Taking the address is currently this (long!) sequence:
lui a0, 1
addi a0, a0, 16
.LBB0_1:
ct.auicgp a1, %cheriot_compartment_hi(x)
ct.cincoffset a1, a1, %cheriot_compartment_lo_i(.LBB0_1)
ct.csetbounds a0, a1, a0
Assuming that the auicgp is relaxed away, this becomes:
lui a0, 1
addi a0, a0, 16
ct.cincoffset a1, a1, {offset of x}(gp)
ct.csetbounds a0, a1, a0
This is four instructions, but both the lui and addi will, in this case, be the 16-bit variants, so this is 12 instructions: smaller than the GOT-relative sequence plus the GOT entry.
This sequence also requires an additional register, and removing that requirement can improve code generation in the rest of the function.
To support this, we’ve introduced a new ct.auipcc.data pseudo-instruction that emits padding nop that is normally relaxed away, but provides space for the linker to emit the longest sequence.
The sequence the compiler will emit looks like this:
.LBB4_1
ct.auipcc.data s0, %cheriot_compartment_data_hi(x)
ct.cincoffset s0, s0, %cheriot_compartment_lo_i(.LBB4_1)
ct.csetbounds s0, s0, %cheriot_compartment_size(x)
ct.cincoffset a0, s0, a0
The linker can then relax this to any of the sequences described above, almost always to something much shorter.
The extra padding is needed only in one specific case, but emitting it in all cases that may use the global pointer simplifies the linker logic.
If the compiler statically knows that the access is in bounds, it will emit the short two-instruction sequence of auipcc followed by a load or store.
This is two 32-bit instructions (8 bytes total).
If the global is large, this must be transformed into a GOT load followed by a load or store, which is three instructions, two of which might be 16-bit, but in the worst case all three will need the full range of the 32-bit variants.
The linker always removes the nop but may use the space that it reserved for the longer sequence, in this one corner case.
A final note
CHERIoT benefits enormously from having co-designed the ISA, ABI, and programmer model.
The cheriot-audit tool makes it easy to reason about the security of a firmware image.
This tool is possible because we defined our ABI so that everything that a compartment accesses outside of its code and globals region is explicit (in the programmer model).
Several of these optimisations are possible only because we took a holistic view to system design.
If, for example, we allowed globals from other compartments to be transparently accessed then this would have required a GOT approach from the start and would also have made reasoning about communication between compartments much harder.
Instead, we have an explicit notion of a pre-shared object, which must come via a compartment’s import table and so is exposed to auditing.
By making the import explicit, we can also go beyond core C features and make the permissions explicit, so we can see by reading the source code, and confirm with cheriot-audit that exactly what permissions a compartment has on a shared object.
Decades of prior work have shown us that security policies divorced from the source code are hard to reason about and often get out of sync with the implementation.
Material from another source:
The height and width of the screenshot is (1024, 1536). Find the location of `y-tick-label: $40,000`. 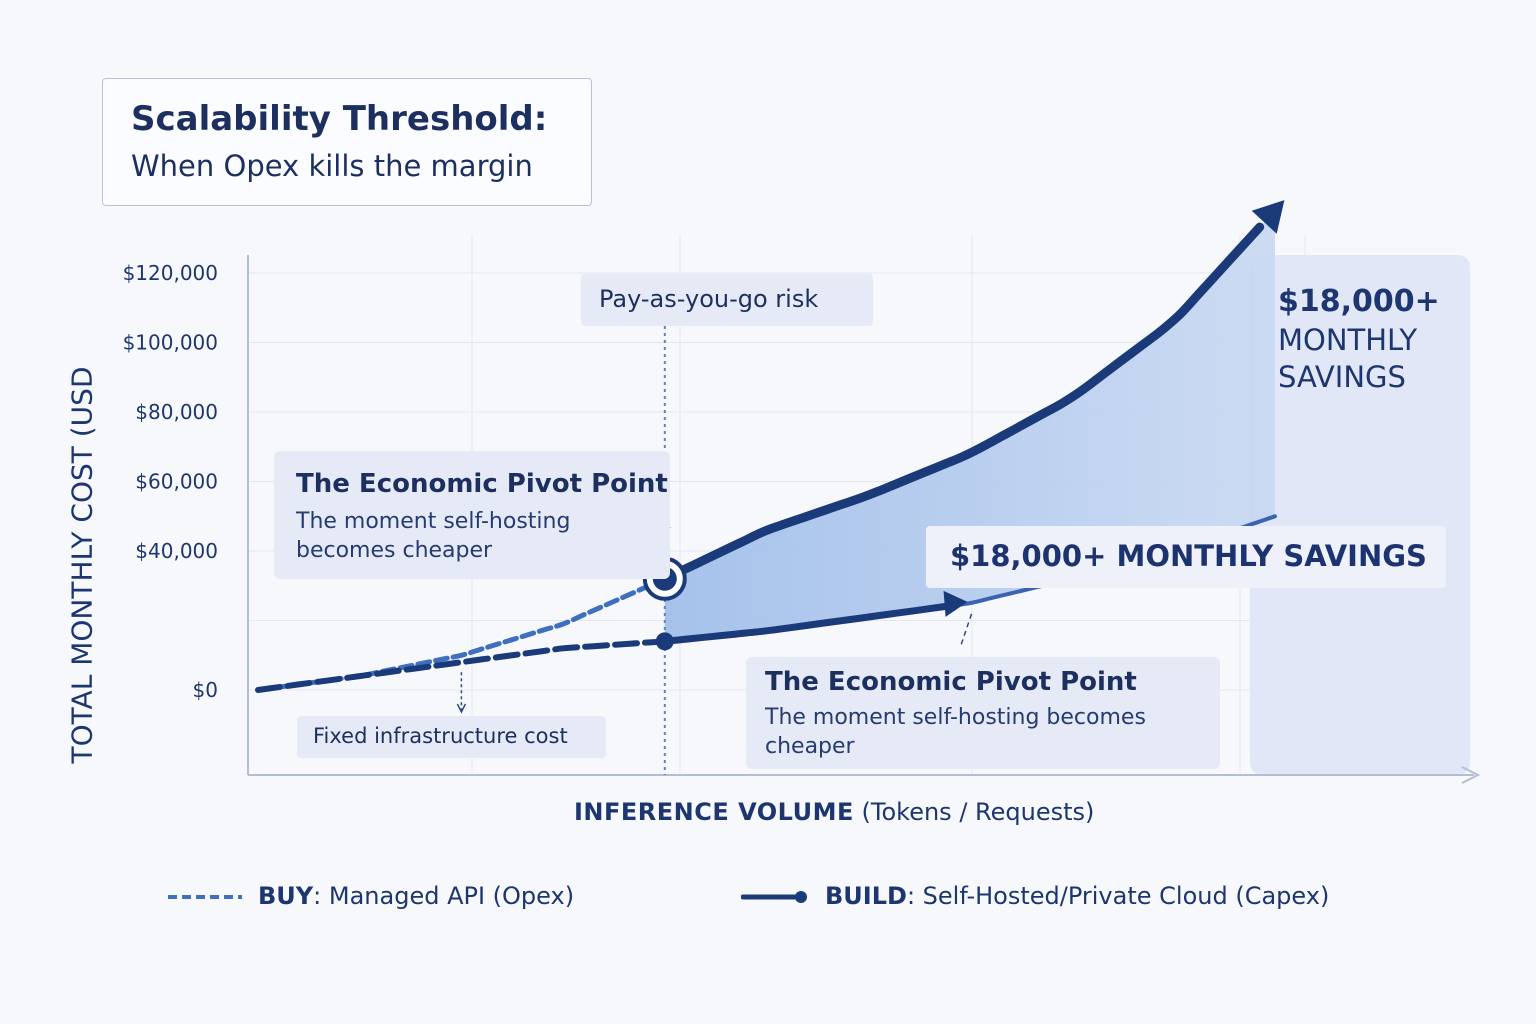

y-tick-label: $40,000 is located at coordinates (176, 551).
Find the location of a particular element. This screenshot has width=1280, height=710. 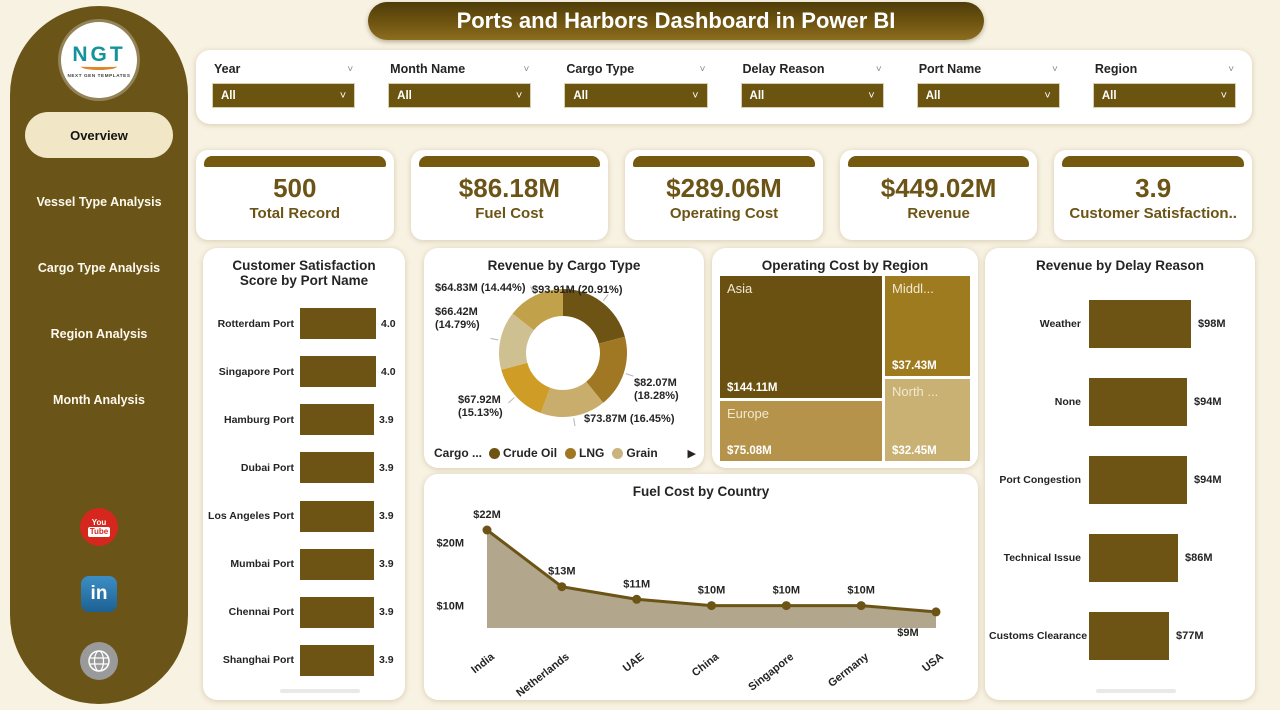

category-label: Los Angeles Port is located at coordinates (251, 516).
When they get out of sync, people notice when components have too few permissions (they stop working) but not when they have too many (until an attacker notices).
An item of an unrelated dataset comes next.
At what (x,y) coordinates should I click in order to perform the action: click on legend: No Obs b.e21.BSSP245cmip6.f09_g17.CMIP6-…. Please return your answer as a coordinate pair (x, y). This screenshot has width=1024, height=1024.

For CHERIoT, we had an explicit design goal that you should be able to reason about the security of your code by reading the source and do coarser-grained auditing of other people’s code with additional tooling. Whether a function is in your compartment or elsewhere is explicit in the source. Whether a global is uniquely owned by you or a pre-shared object is explicit in the source. The ABI we co-designed with the programmer model to enable this and it lets us emit very short instruction sequences in the common case, while falling back to larger ones to handle corner cases.